Morska bestia została wyreżyserowana przez przez Chrisa Williamsa, współautora Vaiany Wielkiej szóstki, która zdobyła Oscara. Film opowiada historię dawnego królestwa, które toczyło nieustanną walkę z gigantycznymi, groźnymi potworami morskimi. Maisie Bramble – sierota, która straciła rodziców w walce z bestiami – ma obsesję na punkcie łowców morskich potworów. Marzy o karierze łowczyni, więc zakrada się na statek myśliwski, by rozpocząć swoją wielką przygodę.

Akcja filmu osadzona jest w jednej z wielu luźnych wersji XVII-wiecznej Europy, przez co można by się spodziewać, że Morska bestia pójdzie w ślady innych dzieł fantasy, jak Władca pierścieni czy Gra o tron i wypełni obsadę głównie białymi mężczyznami, by zostać wiernym europejskiej historii. Przecież to właśnie białym heteroseksualnym mężczyznom najczęściej pozwalano sprawować władzę, dlatego zapisali się na kartach historii jako bohaterowie, a kobiety i osoby o innej rasie lub etniczności są w dużej mierze zapomniane. Nic bardziej mylnego, bo Morska bestia idzie w przeciwnym kierunku. Załoga legendarnego statku „Niezwyciężony” jest bardzo różnorodna, z czarną główną bohaterką Maisie na czele.

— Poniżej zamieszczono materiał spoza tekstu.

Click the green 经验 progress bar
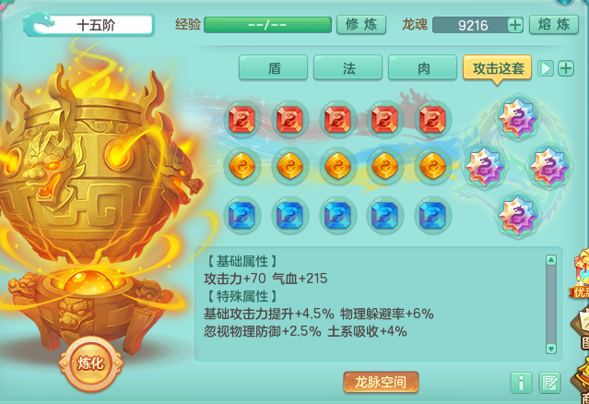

Przy każdej próbie wprowadzenia większej różnorodności na ekrany, zwłaszcza w przypadku filmu z aktorami nieanimowanego, podnoszą się krzyki na temat końca wolności artystycznej, a nawet fałszowaniu historii w imię poprawności politycznej czy dyskryminacji białych facetów. W przypadku takiej Gry o tron czy Władcy pierścieni można ten zarzut łatwo odrzucić, bo świat tam przedstawiony zawiera smoki, ogry i magiczne przedmioty. Skoro większość uniwersum jest zmyślona, co tak naprawdę powstrzymuje nas przed złożeniem wielorasowej i wieloetnicznej obsady? Odpowiedź jest prosta: nasze bardzo teraźniejsze uprzedzenia. Temat robi się bardziej skomplikowany w przypadku filmów czy seriali historycznych, na które patrzymy w zdecydowanie bardziej realistyczny sposób, jakby faktycznie miały wiernie przedstawiać przeszłość. Pamiętam międzynarodową aferę związaną z obsadą serialu Anne Boleyn (2021), w którym tytułową rolę zagrała czarna aktorka Jodie Turner-Smith. Informacja ta spotkała się z natychmiastową reakcją nie tylko publiczności, ale i krytyków filmowych, którzy otwarcie sprzeciwiali się temu, by niebiała kobieta została obsadzona w roli królowej Tudorów. Prawda jest taka, że filmy historyczne w dalszym ciągu są jedynie umowną wizją przeszłości, jaką oferuje nam reżyser lub reżyserka bardziej na podstawie naszych wyobrażeń na temat danych czasów niż konkretnych faktów. XV-wieczni dworzanie i dworzanki mieli zdecydowanie większe problemy z higieną niż jest to nam przedstawiane, w filmach i serialach o Tudorach wszyscy są zazwyczaj młodzi, piękni, czyści i umalowani, natomiast w rzeczywistość mocno odbiegała od tego wyobrażenia. Samemu Henrykowi VII przez znaczą część dorosłego życia dokuczała jątrząca się w nodze rana, a później i otyłość. Ciekawe, że gdy mówimy o kolorze skóry aktorki lub aktora tak łatwo znaleźć zagorzałych obrońców dokładności historycznej, a w przypadku wieku czy czystości mało kogo to interesuje.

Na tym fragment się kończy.